**Goal:** In the listing, from the line with "Click the Honorlock" to the line with "Action: [x=788, y=268]", change "page title" to "heading" and write those lines out again with everything else left as it is. Omit the pictures from your answer.

**Data lines:**
"""
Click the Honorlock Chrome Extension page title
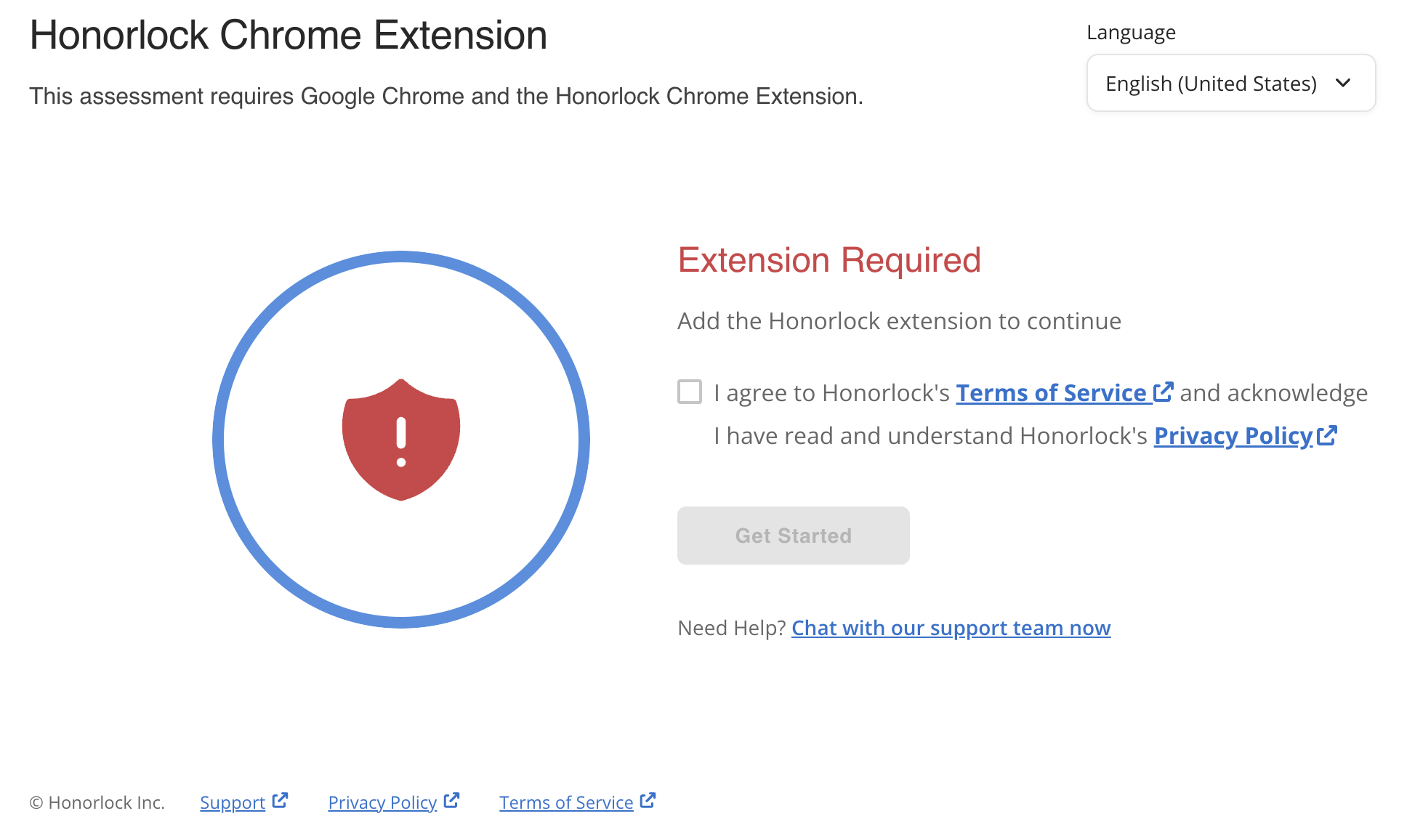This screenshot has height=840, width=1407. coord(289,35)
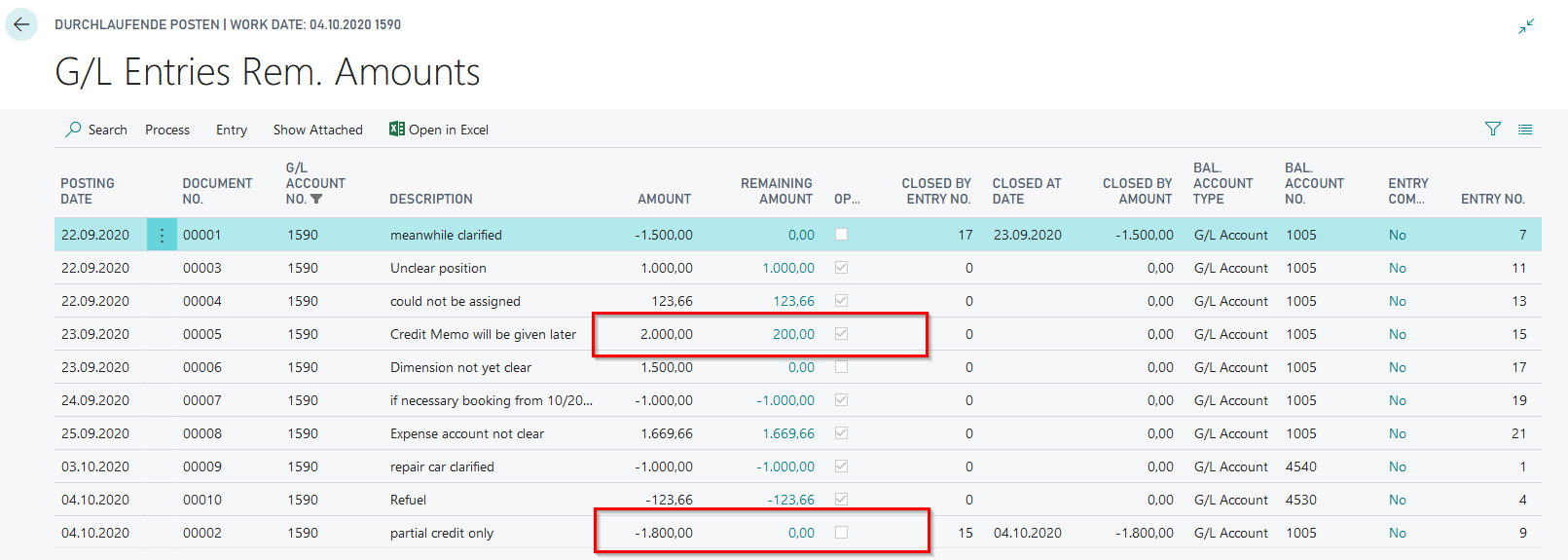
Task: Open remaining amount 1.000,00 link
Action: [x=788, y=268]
"""
"""
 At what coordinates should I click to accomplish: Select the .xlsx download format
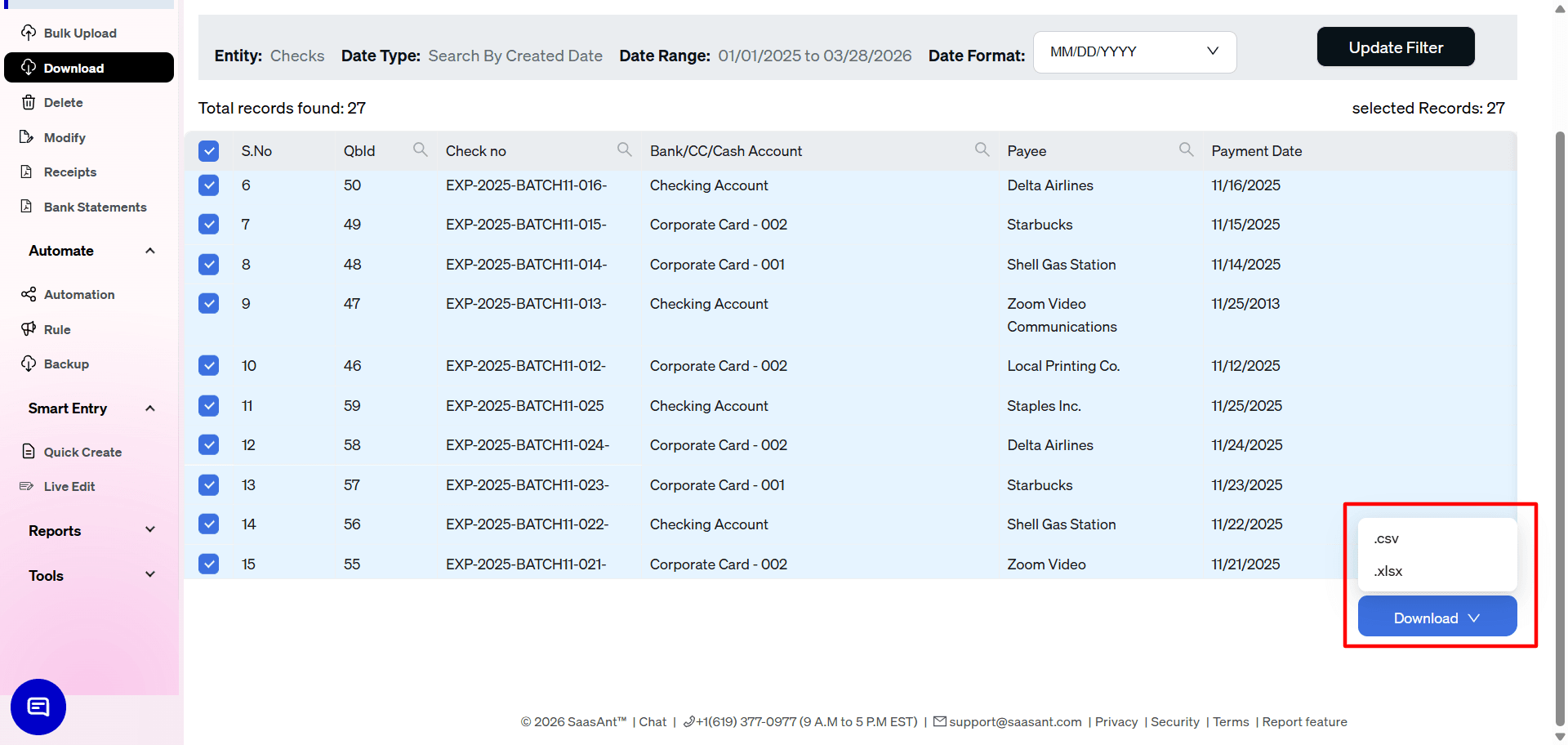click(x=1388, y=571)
"""
**Written answer:**
Click the Honorlock Chrome Extension heading
This screenshot has height=840, width=1407. coord(289,35)
Task: Open remaining amount 1.000,00 link
Action: [x=788, y=268]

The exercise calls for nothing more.